BEGIN
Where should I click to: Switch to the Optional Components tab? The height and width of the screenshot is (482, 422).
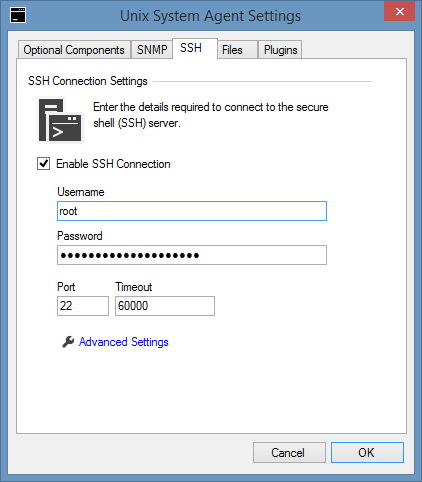tap(74, 50)
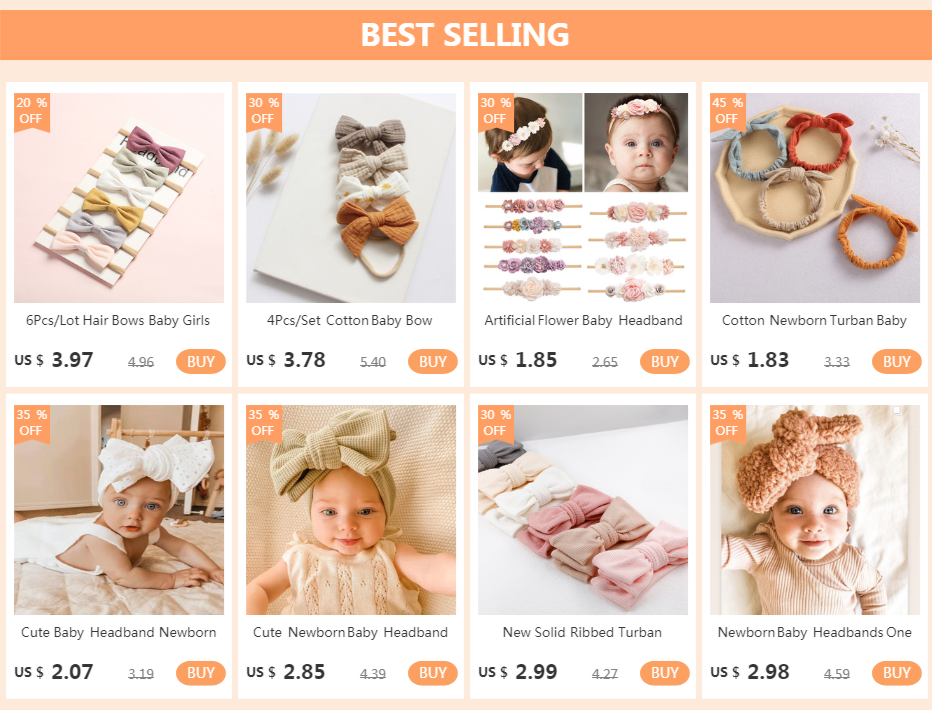Click BUY for Cotton Newborn Turban Baby
The width and height of the screenshot is (932, 710).
pos(896,361)
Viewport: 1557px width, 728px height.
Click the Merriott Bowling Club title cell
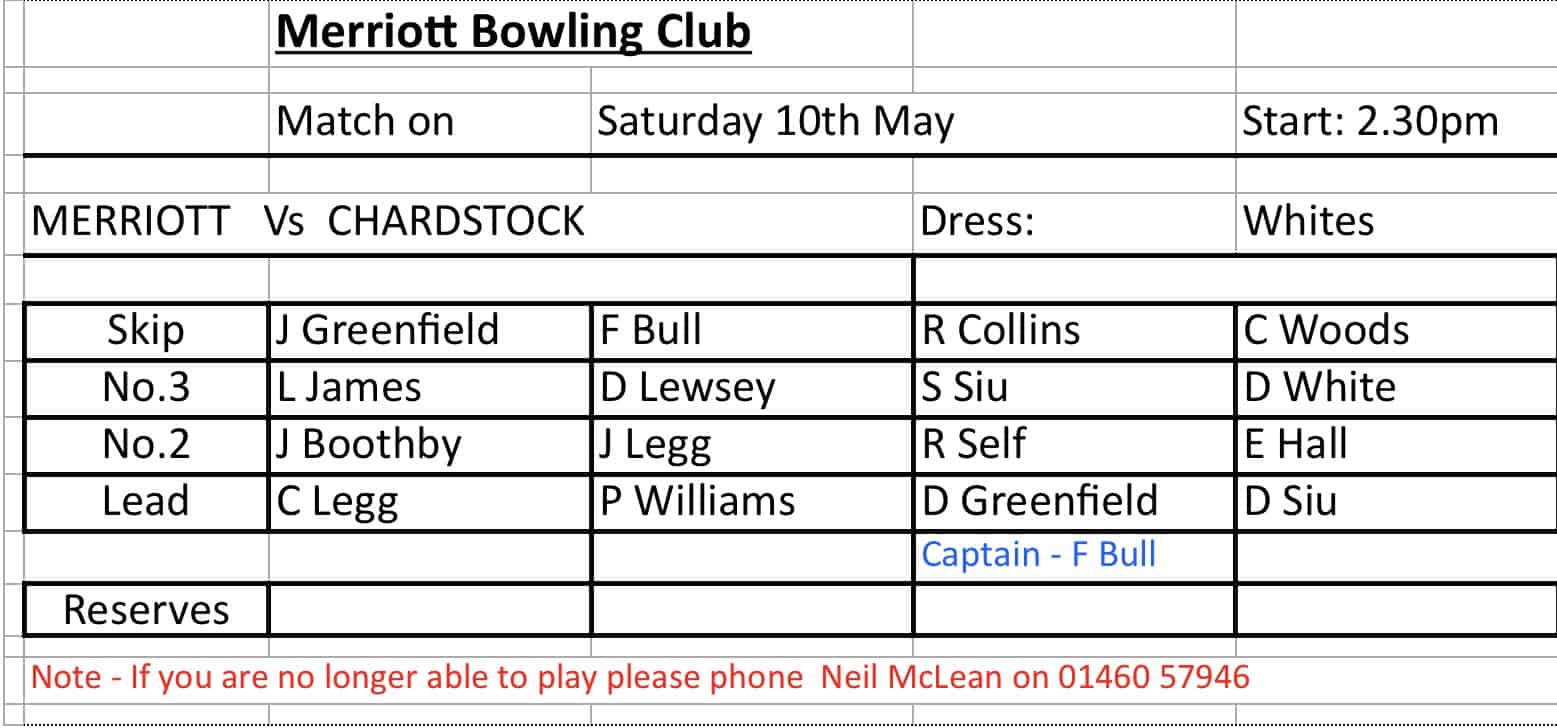coord(512,33)
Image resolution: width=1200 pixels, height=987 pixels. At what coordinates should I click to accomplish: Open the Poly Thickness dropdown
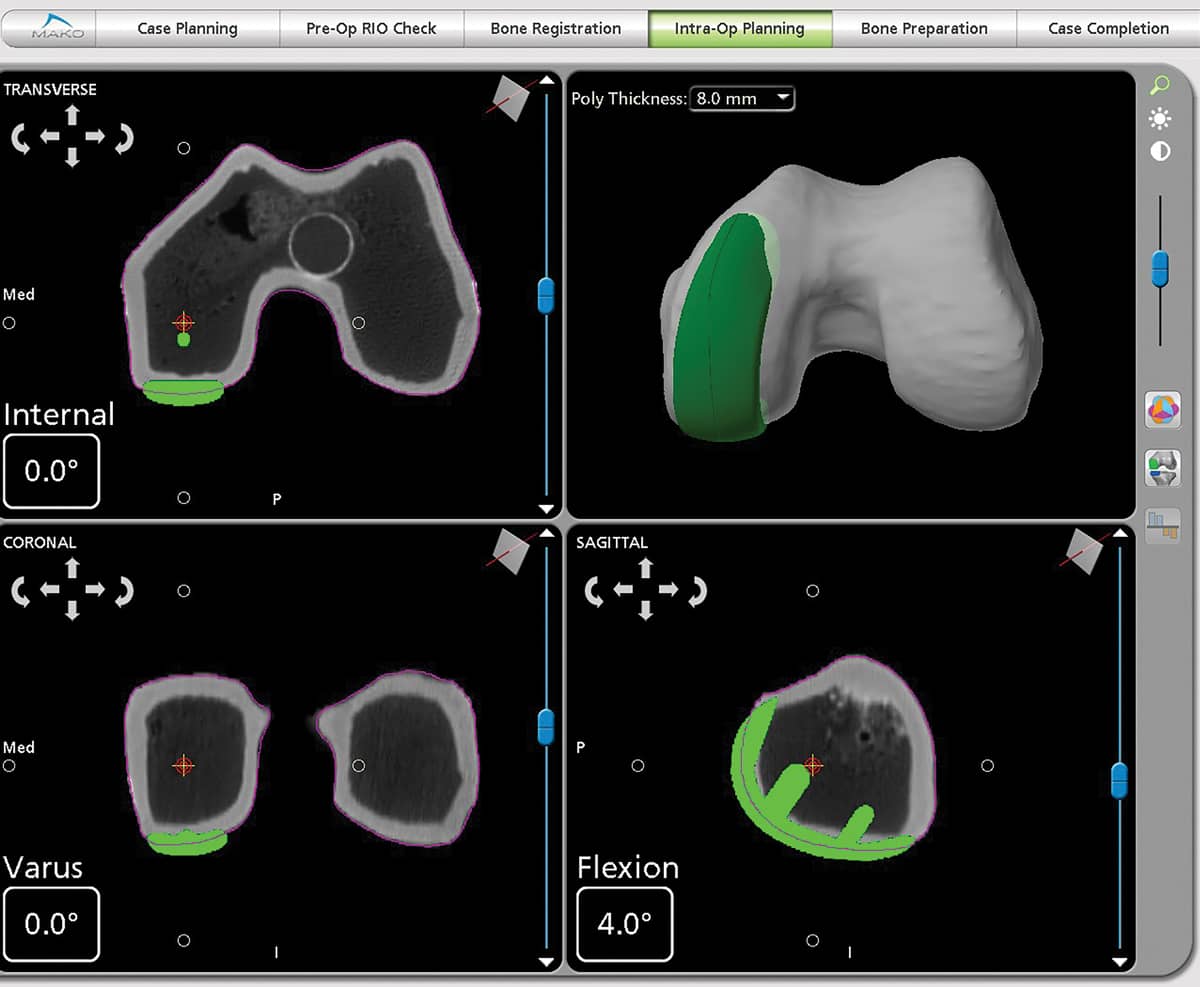pos(740,98)
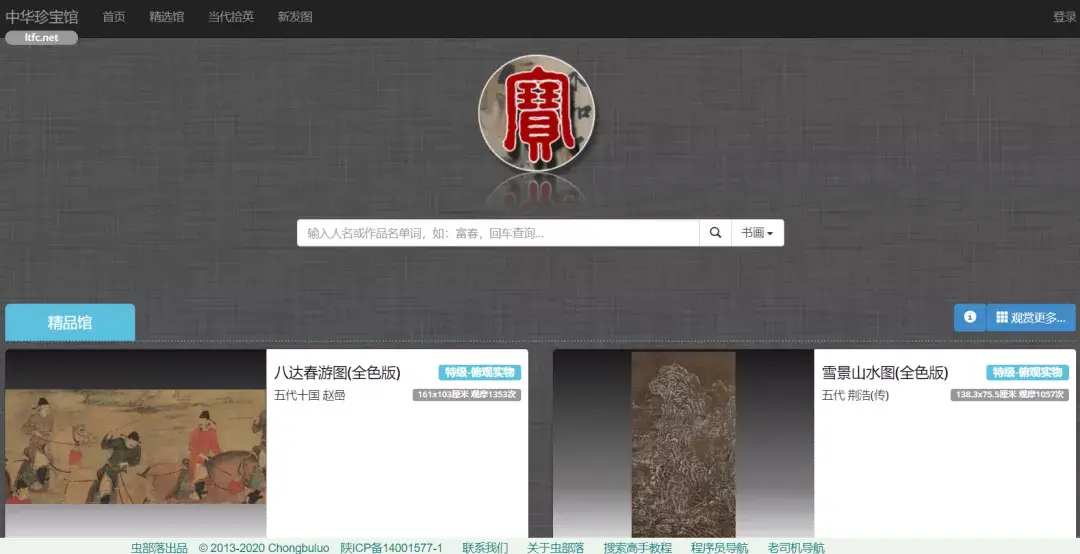Open the 首页 menu item
Screen dimensions: 1080x554
click(114, 17)
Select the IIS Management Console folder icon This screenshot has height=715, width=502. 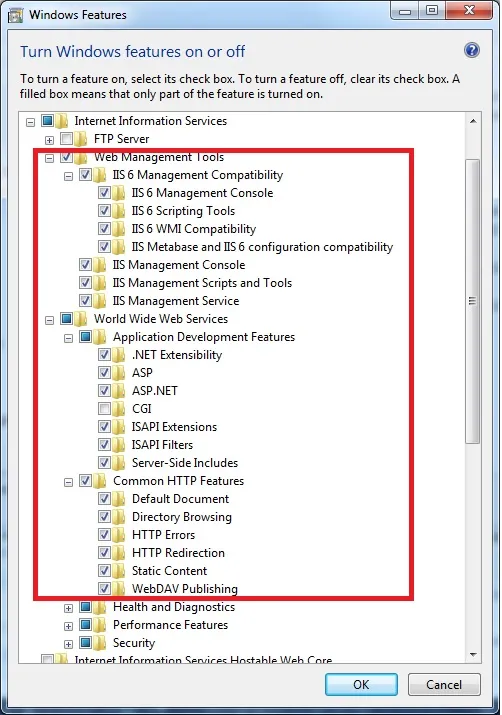pos(99,264)
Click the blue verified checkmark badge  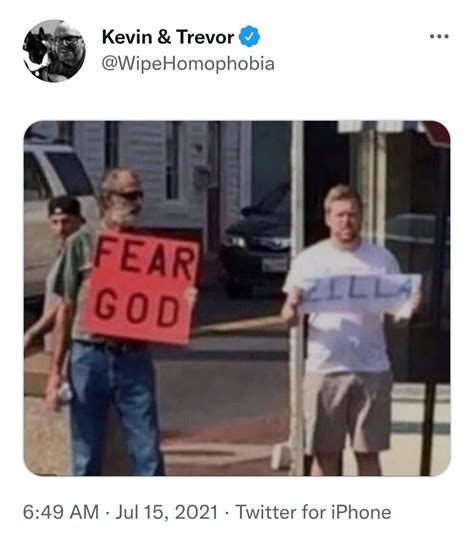click(x=249, y=36)
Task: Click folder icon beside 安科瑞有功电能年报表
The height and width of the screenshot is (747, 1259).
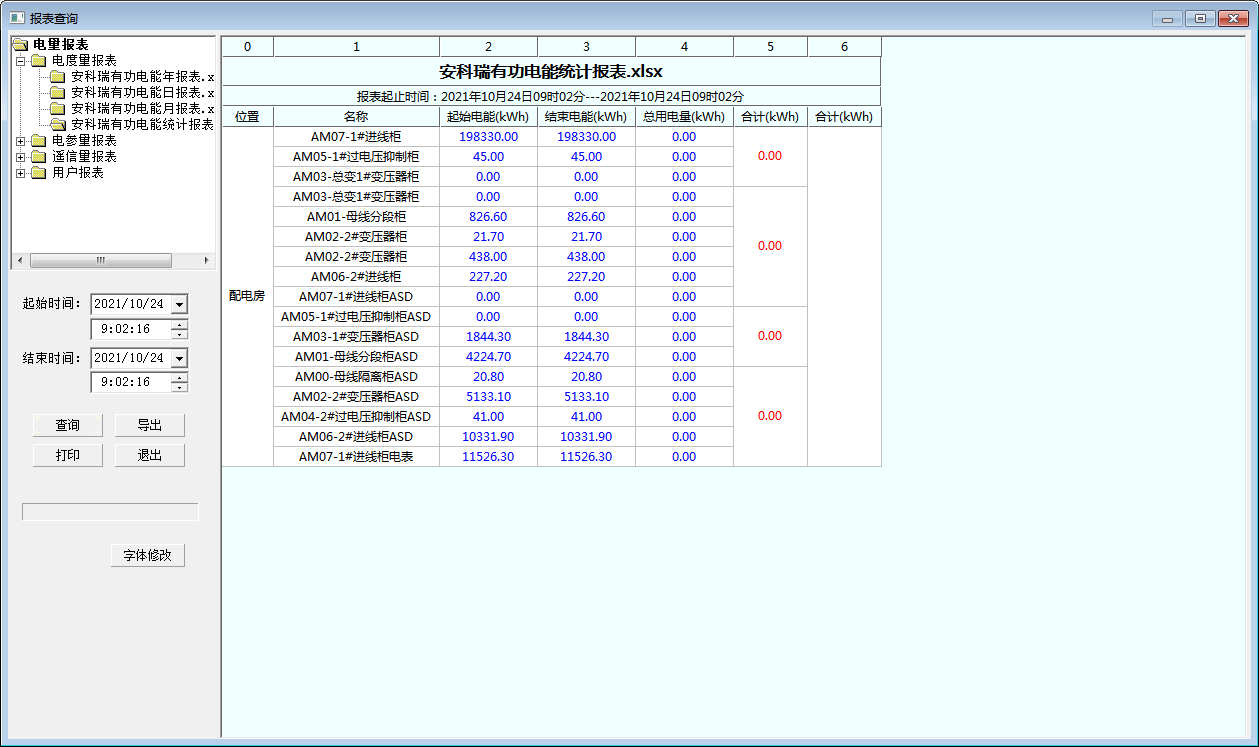Action: 58,77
END
Starting with the line containing "Task: Click folder icon beside 安科瑞有功电能年报表" and ending with the last line of the records above, write out each line exactly; no pictures.

REPLY:
Task: Click folder icon beside 安科瑞有功电能年报表
The height and width of the screenshot is (747, 1259).
Action: 58,77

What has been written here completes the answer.